■ **Obiettivi**
1. Ricopia dal testo su Francesco Merlo tutto il passo che va da "Francesco Merlo (1951" giù fino a "in ordine temporale.".
2. Rispondi alle seguenti domande basandoti sul testo su Francesco Merlo.
(a) In quale anno è nato Francesco Merlo?
(b) Con quali due aggettivi viene definita Marta Abba all'inizio della citazione?
(c) Secondo la citazione, con chi cercava Pirandello il rapporto di testa?
3. Spiega, in base al testo su Francesco Merlo, per quale motivo Marta Abba diffidava di Pirandello e si allontanava da lui.

■ **Testo fornito**
▼

Francesco Merlo

giornalista e scrittore italiano

Francesco Merlo (1951 – vivente), giornalista italiano.

Citazioni di Francesco Merlo modifica

  • Donna pratica e concreta, Marta [Abba] non fu mai la diva moderna e carnale o una di quelle futuriste che già promuovevano il diritto all'orgasmo e che aveva conosciuto da ragazza. Anzi, più il Maestro [Pirandello] si rivoltava in quel suo "petrarchismo", più egli subiva ed esibiva i turbamenti del corpo frustrato, l'insubordinazione del desiderio, la fame di lei, e meno Marta gli dava retta. Più la sua passione diventava affettata e teatrale e più lei diffidava e si allontanava, più lui si disperava più lei capiva che dietro tutte quelle parole Pirandello non amava nessuno, cercava il rapporto di testa con se stesso e mai con una donna vera.[1]

  Citazioni in ordine temporale.

▲

■ **Voci estratte**

▼

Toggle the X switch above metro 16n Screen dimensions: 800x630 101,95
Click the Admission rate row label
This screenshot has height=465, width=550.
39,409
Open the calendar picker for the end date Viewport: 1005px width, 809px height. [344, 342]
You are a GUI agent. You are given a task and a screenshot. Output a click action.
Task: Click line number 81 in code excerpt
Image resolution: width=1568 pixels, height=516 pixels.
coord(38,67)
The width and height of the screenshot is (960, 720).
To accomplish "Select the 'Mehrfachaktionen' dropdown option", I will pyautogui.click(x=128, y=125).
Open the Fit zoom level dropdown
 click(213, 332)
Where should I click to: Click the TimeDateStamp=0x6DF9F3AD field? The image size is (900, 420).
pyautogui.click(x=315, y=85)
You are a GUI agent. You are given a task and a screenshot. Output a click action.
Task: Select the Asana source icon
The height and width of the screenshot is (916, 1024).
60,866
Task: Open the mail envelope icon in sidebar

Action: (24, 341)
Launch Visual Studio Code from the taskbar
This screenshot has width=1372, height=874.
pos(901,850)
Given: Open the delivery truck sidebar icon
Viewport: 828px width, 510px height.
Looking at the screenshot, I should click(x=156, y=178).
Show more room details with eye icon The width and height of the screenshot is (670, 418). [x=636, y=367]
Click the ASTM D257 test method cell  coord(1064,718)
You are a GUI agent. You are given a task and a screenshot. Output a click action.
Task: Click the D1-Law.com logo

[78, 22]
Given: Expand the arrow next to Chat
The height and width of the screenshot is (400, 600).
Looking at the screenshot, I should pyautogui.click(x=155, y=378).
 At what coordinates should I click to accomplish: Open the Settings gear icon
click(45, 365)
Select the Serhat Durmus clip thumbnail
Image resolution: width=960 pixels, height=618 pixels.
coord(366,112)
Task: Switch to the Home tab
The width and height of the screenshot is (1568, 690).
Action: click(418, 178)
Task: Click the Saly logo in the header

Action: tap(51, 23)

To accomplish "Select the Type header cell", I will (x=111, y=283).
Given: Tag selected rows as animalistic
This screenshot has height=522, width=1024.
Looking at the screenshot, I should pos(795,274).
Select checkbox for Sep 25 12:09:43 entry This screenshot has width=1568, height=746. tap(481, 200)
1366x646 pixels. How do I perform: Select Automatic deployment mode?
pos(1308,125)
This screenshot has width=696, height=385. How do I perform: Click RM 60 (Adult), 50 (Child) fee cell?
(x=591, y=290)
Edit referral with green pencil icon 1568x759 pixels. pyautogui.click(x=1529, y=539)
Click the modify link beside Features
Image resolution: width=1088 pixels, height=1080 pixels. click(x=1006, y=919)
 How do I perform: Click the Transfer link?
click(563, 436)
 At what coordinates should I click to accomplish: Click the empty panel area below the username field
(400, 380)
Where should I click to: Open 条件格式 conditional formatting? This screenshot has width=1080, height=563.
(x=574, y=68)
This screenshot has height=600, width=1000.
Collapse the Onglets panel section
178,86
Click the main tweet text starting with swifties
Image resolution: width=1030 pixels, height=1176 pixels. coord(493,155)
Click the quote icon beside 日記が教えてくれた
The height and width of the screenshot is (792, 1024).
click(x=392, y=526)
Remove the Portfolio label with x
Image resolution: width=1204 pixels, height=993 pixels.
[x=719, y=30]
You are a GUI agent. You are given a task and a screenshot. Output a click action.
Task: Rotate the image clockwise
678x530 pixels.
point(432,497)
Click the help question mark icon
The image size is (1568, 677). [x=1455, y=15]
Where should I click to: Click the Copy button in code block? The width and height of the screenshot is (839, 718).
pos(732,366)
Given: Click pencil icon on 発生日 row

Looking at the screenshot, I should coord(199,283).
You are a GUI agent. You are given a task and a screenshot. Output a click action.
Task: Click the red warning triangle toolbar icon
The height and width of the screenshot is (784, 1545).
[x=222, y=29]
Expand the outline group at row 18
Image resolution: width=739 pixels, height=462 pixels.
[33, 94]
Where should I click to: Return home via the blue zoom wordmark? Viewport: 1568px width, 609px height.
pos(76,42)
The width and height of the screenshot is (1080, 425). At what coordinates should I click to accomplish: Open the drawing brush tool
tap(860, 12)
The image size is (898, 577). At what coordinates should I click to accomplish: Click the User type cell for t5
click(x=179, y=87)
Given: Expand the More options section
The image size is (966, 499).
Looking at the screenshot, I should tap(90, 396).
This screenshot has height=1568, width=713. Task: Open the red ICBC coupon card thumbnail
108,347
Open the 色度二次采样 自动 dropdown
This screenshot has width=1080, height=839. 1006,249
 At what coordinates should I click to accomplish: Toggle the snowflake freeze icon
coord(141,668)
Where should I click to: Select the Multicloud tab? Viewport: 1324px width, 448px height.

▲

■ **Risposte finali**
1.
Francesco Merlo (1951 – vivente), giornalista italiano.

Citazioni di Francesco Merlo modifica

  • Donna pratica e concreta, Marta [Abba] non fu mai la diva moderna e carnale o una di quelle futuriste che già promuovevano il diritto all'orgasmo e che aveva conosciuto da ragazza. Anzi, più il Maestro [Pirandello] si rivoltava in quel suo "petrarchismo", più egli subiva ed esibiva i turbamenti del corpo frustrato, l'insubordinazione del desiderio, la fame di lei, e meno Marta gli dava retta. Più la sua passione diventava affettata e teatrale e più lei diffidava e si allontanava, più lui si disperava più lei capiva che dietro tutte quelle parole Pirandello non amava nessuno, cercava il rapporto di testa con se stesso e mai con una donna vera.[1]

  Citazioni in ordine temporale.

2.
(a) Nel 1951.
(b) Pratica e concreta.
(c) Con se stesso, e mai con una donna vera.

3. La passione di Pirandello diventava sempre più affettata e teatrale. Quanto più lui si disperava, tanto più Marta capiva che dietro tutte quelle parole Pirandello non amava nessuno e cercava il rapporto di testa con se stesso, mai con una donna vera.